Image: Getty

This is the third of six articles that Chris Brown and I are publishing to offer a framework for planning, scaling and operationalising claims transformation leveraqing AI. The first two are linked here: -

1. Agentic AI & Claims Transformation
2. The Claims Spectrum & how it impacts AI deployment

‘Fools rush in where angels fear to tread'. This article aims to keep you on the side of Agentic AI governance angels and innovation disciples.

Everyone in insurance is talking about agentic AI. The problem is, almost nobody agrees on what "agentic" actually means.
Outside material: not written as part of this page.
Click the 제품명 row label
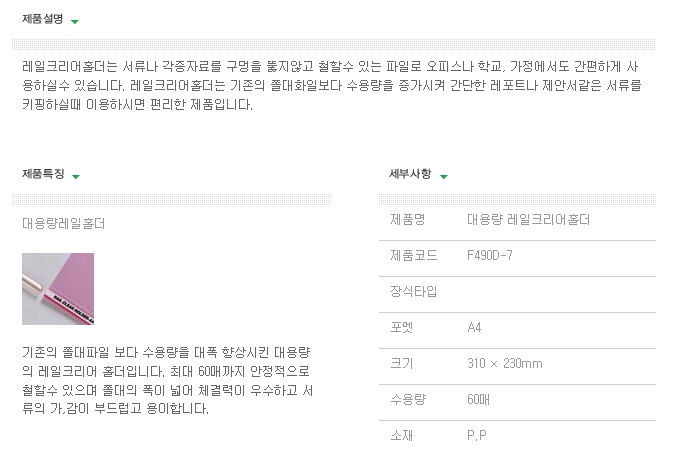The width and height of the screenshot is (679, 450). (407, 220)
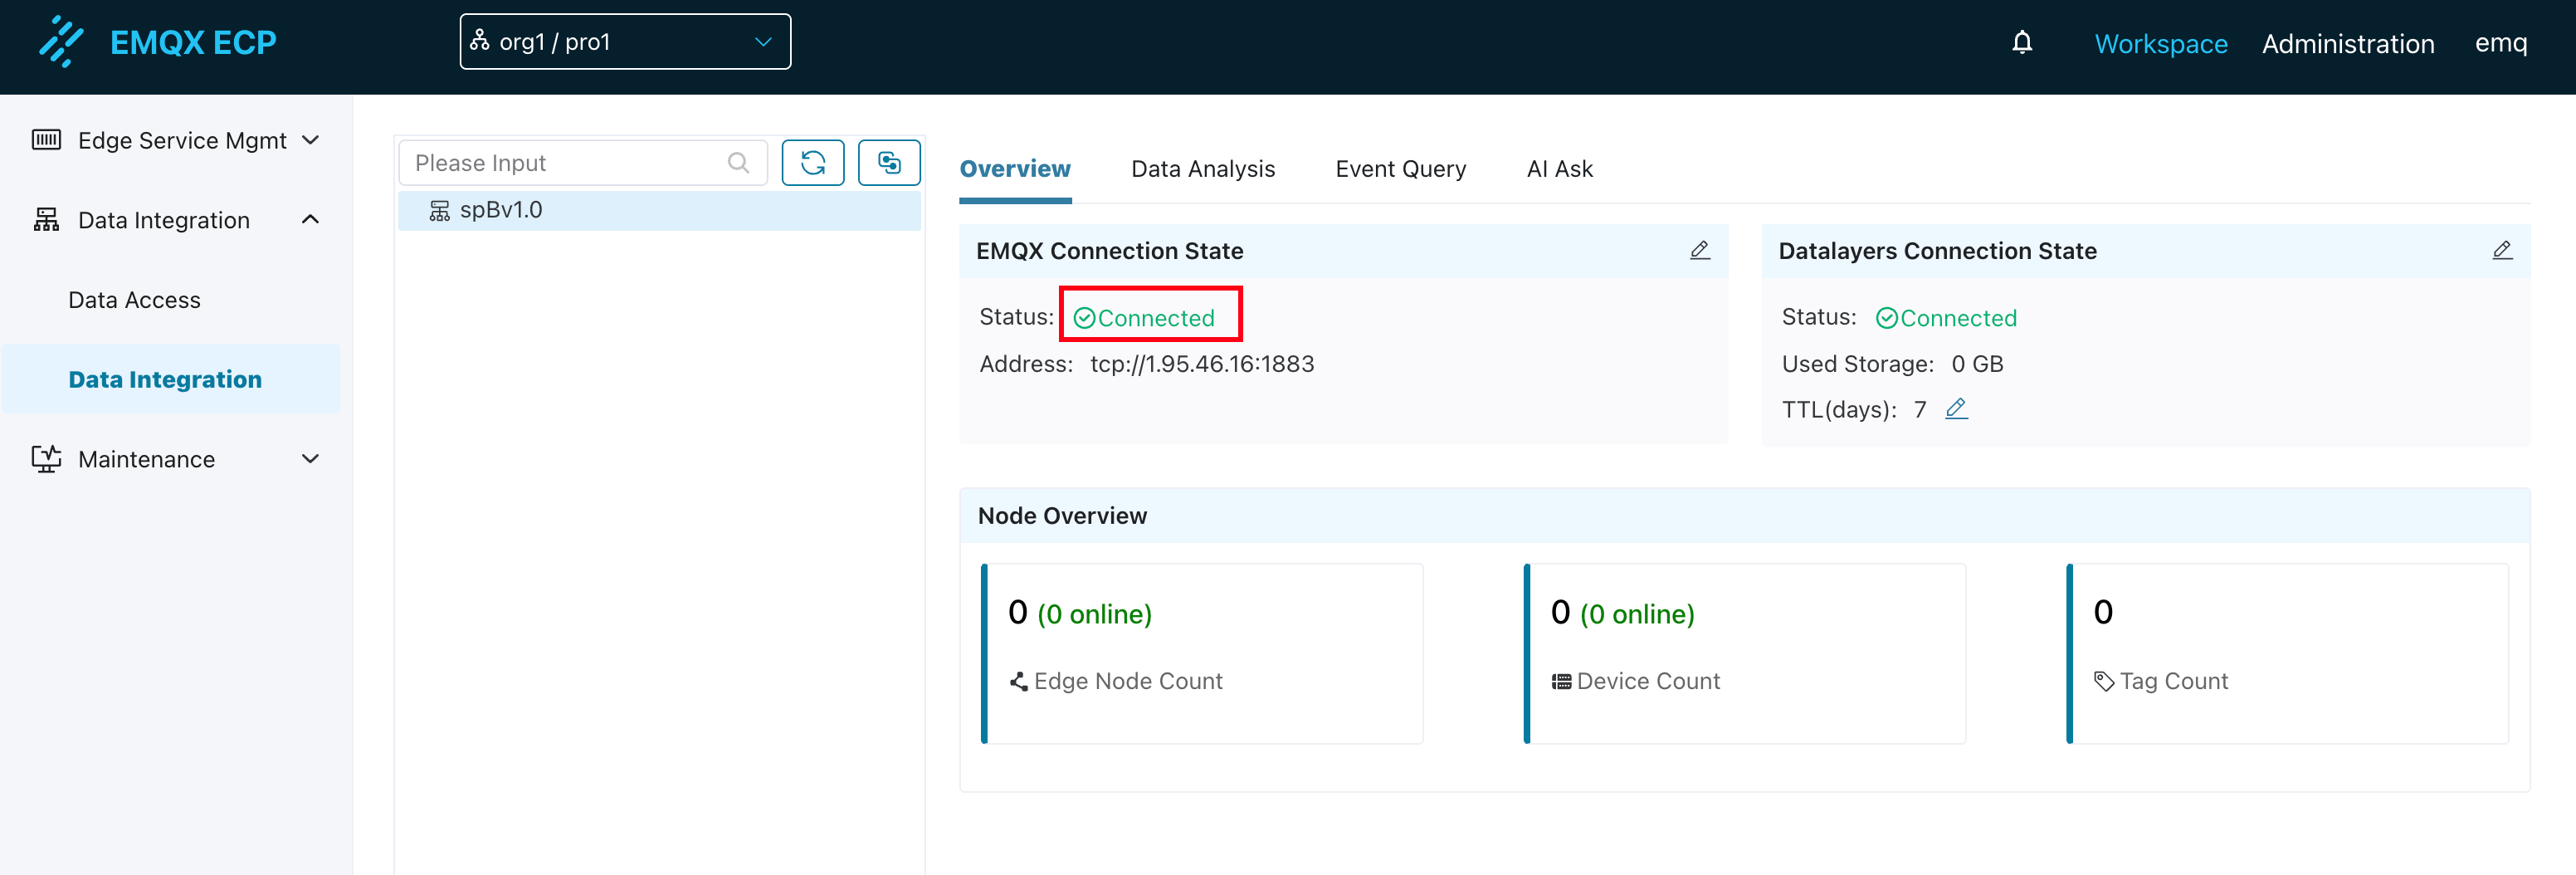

And in a regulated industry where governance frameworks depend on understanding exactly what your systems are doing, that definitional confusion isn't academic. It's dangerous.

I've built AI systems for insurance claims. I've watched vendors label every AI capability they sell as "agentic." And I've seen the confusion this creates when someone asks the question that matters: who's accountable when the system gets it wrong?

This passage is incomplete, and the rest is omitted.